Background technology
At present, in the space remote sensing field of detecting, there is detection blind area in solar direction, most of remote sesing detectors can't effectively be surveyed the target of arriving in by plane from solar direction.And the sun brightness that enters detector field of view might cause permanent infringement to the detector focal plane.To day the backlight camera by observation wave band, Design for optical system, prevent the infringement of sun brightness to the detector focal plane, make system can be when the sun enters the visual field operate as normal, as uniform bright background, utilize the sun target that detection to target is finished in the imaging of blocking of the sun.High-contrast between the target and the sun can make system detect the little bright target that conventional remote sensing camera is difficult to detect, and is not subjected to the target emanation properties influence.In order to improve resolution, the visual field of camera is got about 1 degree and is slightly larger than solar angle.
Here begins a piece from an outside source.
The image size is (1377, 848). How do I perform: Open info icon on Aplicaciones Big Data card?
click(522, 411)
Because high resolving power is very little to the visual field of day backlight camera, be difficult to the initial acquisition of realization to the sun.In order to allow the sun enter in the viewing field of camera, adopt the sun sensor of big visual field to finish to the code acquisition of the sun and slightly tracking, the guiding sun enters the backlight viewing field of camera.Utilize magazine sun information to finish then the essence of the sun is followed the tracks of, the assurance system can monitor the backlight target of finding and following the tracks of solar direction in real time, and early warning is provided.
Summary of the invention
The purpose of this invention is to provide a kind of to day backlight target detection tracing system and the method for catching and accurately following the tracks of the solar direction target fast.
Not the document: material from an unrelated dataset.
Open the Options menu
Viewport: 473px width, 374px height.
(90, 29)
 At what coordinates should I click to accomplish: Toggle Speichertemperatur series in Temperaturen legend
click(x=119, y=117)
The present invention said to day backlight target detection tracing system as shown in Figure 1, system by big visual field sun sensor module, to day backlight survey camera model, two-dimensional tracking turntable, data acquisition module and form.Utilize big visual field sun sensor that the sun is carried out code acquisition and thick the tracking; And the employing patent No. is 200710170725.5 designs day backlight tracking camera model is carried out the essence tracking and to day backlight target monitoring, tests definite to the mapping area of day backlight viewing field of camera in the sun sensor visual field by experiment; The two-dimensional tracking turntable is finished position angle and the motion of angle of pitch two-dimensional tracking; Data acquisition module is finished several data collection and transmission.
The concrete steps of method of the present invention are:
1) when the sun not in the sun sensor visual field, control two-dimensional tracking turntable is searched in 180 ° * 360 ° scope, enters in the visual field of sun sensor until the sun, finishes the code acquisition to the sun.
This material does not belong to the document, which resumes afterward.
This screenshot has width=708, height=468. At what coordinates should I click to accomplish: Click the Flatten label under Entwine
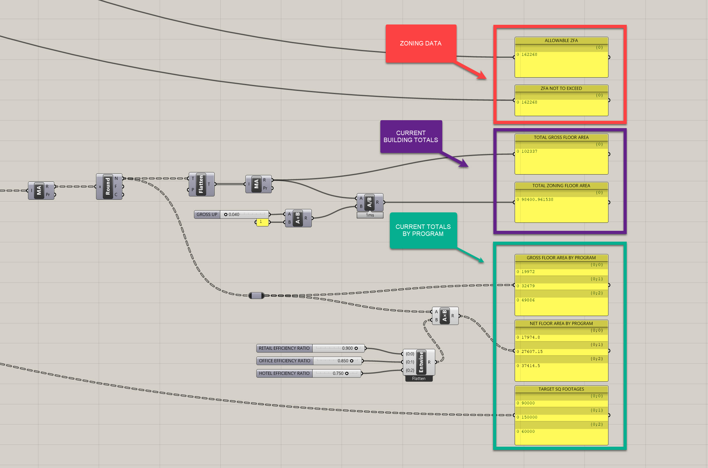click(x=419, y=379)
2) as shown in Figure 2, the sun enters the visual field of sun sensor after successfully catching the sun, the sun center that provides according to sun sensor and to day backlight viewing field of camera and the corresponding relation of sun sensor visual field, control two-dimensional tracking turntable points to, the sun is entered into day backlight viewing field of camera, finish thick tracking.
3) as shown in Figure 3 after the sun enters into visual field to day backlight camera, utilize the image-forming information of the sun on the camera test surface, calculate the position of sun center in viewing field of camera, utilize this positional information to control the two-dimensional tracking turntable and make sun center move to the viewing field of camera center, realize the essence of the sun is followed the tracks of.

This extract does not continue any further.